The New Order guide to the globe continues. Take picturesque Switzerland:
"All they do is sell chemicals, guns and fondues!"
"....And there's TV's all over the place so you can check your stocks and shares!"
And Belgium?
"We kept getting threatened. There was a guy in the audience waving a gun, then Barney was threatened by a bloke with a knife who was sitting in a parked car..."
"....And there was that time when Steven turned round in the hotel foyer to see Gillian being dragged off into the night by those businessmen."
It seemed New Order can't win. In Boston they had trouble for not playing an encore despite a 60 minute set. In Japan they caused trouble by playing an encore. Barney gets up to imitate the German audiences. Apparently they stand sternly, arms folded, scrutinizing the band. In London, Steven claims he had peanuts thrown at him. They fantasise about hiring a Ninja go-go dancer to ward off those and similar missiles.
Bob continues on the subject of growing violence in Britain.
"A lot of the people in the riots are just dumb. There's no political motive for them. It starts off with tension between the blacks and the police, but then all the loonies get down there too.
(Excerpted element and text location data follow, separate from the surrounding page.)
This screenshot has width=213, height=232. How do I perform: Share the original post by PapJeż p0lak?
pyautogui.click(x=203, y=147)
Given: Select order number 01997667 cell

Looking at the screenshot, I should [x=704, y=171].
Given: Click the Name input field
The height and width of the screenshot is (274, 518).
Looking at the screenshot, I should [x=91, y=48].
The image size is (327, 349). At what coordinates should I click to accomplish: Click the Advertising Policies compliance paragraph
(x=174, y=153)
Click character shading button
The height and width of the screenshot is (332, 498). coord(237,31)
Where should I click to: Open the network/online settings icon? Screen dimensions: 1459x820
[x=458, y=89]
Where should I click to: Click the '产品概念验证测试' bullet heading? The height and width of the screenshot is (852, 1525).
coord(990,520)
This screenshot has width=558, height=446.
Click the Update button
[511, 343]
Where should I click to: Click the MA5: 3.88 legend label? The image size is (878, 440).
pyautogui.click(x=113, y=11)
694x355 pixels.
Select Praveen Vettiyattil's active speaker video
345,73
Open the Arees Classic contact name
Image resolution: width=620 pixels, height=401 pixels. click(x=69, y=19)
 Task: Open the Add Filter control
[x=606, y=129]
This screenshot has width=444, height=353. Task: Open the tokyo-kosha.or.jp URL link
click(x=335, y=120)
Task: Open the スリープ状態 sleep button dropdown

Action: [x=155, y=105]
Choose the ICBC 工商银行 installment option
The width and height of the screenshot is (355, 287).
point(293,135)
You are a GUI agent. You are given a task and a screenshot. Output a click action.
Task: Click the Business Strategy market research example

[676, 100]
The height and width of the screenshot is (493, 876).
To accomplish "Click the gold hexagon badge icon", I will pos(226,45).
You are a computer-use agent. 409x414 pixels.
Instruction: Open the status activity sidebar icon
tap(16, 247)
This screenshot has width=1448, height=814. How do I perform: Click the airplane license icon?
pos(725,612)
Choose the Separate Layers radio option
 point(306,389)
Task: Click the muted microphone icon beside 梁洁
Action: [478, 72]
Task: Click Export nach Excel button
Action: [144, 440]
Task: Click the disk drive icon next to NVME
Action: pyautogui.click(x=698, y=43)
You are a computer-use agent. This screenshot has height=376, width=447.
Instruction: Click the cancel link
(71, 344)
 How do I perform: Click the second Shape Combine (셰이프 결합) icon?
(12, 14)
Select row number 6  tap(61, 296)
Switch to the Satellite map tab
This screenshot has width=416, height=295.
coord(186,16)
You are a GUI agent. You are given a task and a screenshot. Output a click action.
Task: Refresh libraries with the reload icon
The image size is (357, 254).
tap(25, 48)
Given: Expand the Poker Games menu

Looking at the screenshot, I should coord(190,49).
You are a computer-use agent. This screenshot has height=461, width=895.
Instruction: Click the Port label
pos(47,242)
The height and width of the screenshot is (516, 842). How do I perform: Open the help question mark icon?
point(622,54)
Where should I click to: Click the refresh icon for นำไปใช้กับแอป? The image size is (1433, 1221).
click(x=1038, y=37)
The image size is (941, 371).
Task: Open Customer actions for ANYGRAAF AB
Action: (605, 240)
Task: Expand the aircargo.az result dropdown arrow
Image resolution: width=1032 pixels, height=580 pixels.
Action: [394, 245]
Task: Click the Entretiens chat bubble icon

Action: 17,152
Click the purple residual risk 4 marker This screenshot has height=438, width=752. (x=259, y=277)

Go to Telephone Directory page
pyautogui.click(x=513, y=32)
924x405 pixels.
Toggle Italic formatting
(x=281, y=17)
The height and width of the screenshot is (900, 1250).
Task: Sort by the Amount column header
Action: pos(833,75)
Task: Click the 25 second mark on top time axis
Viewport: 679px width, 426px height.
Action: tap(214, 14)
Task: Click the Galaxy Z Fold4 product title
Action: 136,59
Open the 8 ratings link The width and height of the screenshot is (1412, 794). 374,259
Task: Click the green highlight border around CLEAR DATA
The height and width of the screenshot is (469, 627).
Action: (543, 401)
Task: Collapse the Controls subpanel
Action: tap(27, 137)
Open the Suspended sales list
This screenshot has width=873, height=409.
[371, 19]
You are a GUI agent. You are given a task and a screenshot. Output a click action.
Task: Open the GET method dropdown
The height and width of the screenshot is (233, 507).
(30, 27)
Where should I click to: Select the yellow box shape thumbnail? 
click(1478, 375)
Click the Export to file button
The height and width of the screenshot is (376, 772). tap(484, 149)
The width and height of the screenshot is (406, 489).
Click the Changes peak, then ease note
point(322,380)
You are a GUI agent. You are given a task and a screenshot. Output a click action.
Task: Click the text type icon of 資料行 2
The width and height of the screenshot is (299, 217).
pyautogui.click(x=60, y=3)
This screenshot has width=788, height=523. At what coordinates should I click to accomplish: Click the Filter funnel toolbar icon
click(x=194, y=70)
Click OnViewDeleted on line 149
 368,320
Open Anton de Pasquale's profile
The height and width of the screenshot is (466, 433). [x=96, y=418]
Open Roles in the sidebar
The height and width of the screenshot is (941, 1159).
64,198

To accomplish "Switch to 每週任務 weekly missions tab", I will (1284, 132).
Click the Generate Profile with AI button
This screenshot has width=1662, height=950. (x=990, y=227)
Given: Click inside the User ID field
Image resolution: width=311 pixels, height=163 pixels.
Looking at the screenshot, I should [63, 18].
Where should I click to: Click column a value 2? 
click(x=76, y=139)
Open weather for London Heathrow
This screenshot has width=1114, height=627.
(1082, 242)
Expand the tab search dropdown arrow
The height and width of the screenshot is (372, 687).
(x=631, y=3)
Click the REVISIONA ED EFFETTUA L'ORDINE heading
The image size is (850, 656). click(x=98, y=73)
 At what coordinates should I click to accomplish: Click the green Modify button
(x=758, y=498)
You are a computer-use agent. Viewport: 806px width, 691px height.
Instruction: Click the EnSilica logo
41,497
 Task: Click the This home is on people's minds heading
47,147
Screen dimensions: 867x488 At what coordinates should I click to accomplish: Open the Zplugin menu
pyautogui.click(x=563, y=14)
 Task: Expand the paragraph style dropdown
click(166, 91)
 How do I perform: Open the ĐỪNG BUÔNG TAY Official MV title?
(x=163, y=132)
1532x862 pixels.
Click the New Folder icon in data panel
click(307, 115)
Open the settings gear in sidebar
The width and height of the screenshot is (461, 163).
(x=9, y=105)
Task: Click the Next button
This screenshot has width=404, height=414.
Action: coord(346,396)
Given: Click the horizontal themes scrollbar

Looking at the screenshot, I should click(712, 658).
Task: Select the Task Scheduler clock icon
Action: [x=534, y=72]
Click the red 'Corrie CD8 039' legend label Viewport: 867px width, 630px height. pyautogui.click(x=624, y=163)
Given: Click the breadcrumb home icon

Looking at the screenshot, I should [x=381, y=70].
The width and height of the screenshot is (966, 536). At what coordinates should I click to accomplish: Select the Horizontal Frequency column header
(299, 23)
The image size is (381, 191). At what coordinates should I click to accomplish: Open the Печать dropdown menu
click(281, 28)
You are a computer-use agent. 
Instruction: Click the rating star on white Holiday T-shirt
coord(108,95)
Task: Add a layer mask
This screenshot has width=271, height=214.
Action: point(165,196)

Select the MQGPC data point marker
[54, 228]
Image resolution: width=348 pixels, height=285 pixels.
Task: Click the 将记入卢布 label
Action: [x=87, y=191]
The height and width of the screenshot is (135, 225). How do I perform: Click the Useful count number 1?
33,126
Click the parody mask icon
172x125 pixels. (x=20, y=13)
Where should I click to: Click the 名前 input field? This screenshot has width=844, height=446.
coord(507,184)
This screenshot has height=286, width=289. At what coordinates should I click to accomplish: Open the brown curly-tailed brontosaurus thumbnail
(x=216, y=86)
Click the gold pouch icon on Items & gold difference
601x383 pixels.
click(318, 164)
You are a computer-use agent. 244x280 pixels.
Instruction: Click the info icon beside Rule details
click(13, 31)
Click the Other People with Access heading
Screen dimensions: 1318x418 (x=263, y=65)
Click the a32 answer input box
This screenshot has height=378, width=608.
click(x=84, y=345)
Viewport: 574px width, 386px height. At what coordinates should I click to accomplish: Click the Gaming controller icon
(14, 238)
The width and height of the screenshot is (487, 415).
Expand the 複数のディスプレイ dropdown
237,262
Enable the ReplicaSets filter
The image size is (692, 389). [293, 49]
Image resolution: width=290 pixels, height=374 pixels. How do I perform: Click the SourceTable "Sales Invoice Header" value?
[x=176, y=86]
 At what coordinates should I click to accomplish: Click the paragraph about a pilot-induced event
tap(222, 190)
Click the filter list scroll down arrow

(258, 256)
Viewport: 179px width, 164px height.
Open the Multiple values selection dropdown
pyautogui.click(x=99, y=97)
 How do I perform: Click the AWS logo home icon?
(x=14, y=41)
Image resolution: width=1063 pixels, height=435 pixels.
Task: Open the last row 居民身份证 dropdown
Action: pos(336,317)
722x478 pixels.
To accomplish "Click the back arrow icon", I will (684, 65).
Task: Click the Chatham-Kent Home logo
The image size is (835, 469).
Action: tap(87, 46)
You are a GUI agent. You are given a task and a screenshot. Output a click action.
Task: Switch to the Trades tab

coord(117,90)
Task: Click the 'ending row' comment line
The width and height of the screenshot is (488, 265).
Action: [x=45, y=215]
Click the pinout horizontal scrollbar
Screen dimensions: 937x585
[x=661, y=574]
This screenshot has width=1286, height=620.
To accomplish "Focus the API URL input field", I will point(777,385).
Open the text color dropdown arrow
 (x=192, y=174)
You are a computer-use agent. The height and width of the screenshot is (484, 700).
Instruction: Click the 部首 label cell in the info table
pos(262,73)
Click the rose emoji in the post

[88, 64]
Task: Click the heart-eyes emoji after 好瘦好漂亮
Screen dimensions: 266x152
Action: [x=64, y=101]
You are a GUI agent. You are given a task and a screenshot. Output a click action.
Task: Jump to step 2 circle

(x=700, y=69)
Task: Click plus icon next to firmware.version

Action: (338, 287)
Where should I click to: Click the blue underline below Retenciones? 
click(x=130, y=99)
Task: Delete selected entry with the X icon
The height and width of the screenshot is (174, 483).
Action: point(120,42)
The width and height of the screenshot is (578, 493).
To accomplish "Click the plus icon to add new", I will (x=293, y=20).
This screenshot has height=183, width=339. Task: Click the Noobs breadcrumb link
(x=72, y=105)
During the riots in Manchester, all the boys from Wythenshawe were saying "Let's go down to Moss Side tonight." That was the night they all got leathered by the police. Manchester was the only place where the police leathered the rioters."
Just then, Terry brings in the fan mail. Lots of birthday cards for Steven. Gillian complains she always gets the boring letters to open. "Dear New Order. Will you play Ludlow / Exeter / Chipping Sodbury WI?"
New Order, what does success mean to you?
"It means we can buy three new sets of strings at a time."
"And throw the old ones away!"
"... or give them to the Stockholm Monsters!"
Perhaps there's life in the shallow end of the group? What about all these tales one hears about you getting legless and blithely 'out of it' before, during, after and between gigs?
"That's probably me," chortles Rob, ever obliging. The rest look blank. Barney grabs some more of Steven't birthday cake.
"Name the names!"
"No, let's have the stories first!"
"Well, we carry tea bags with us on tour."
Gretton claims Barney often rides a bicycle to rehearsals because he's worried about a weight problem. Peter Hook is a fitness fan, he's recently changed his health club for a more upmarket one where he doesn't have to queue for machines. Things are sounding nicely un-rock 'n' roll. You must have some wild on the road stories to relate?
"There was that time when my guitar went out of tune," reveals Barney.
Hmmmm. Ever get the feeling you'd rather be somewhere else, fact fans?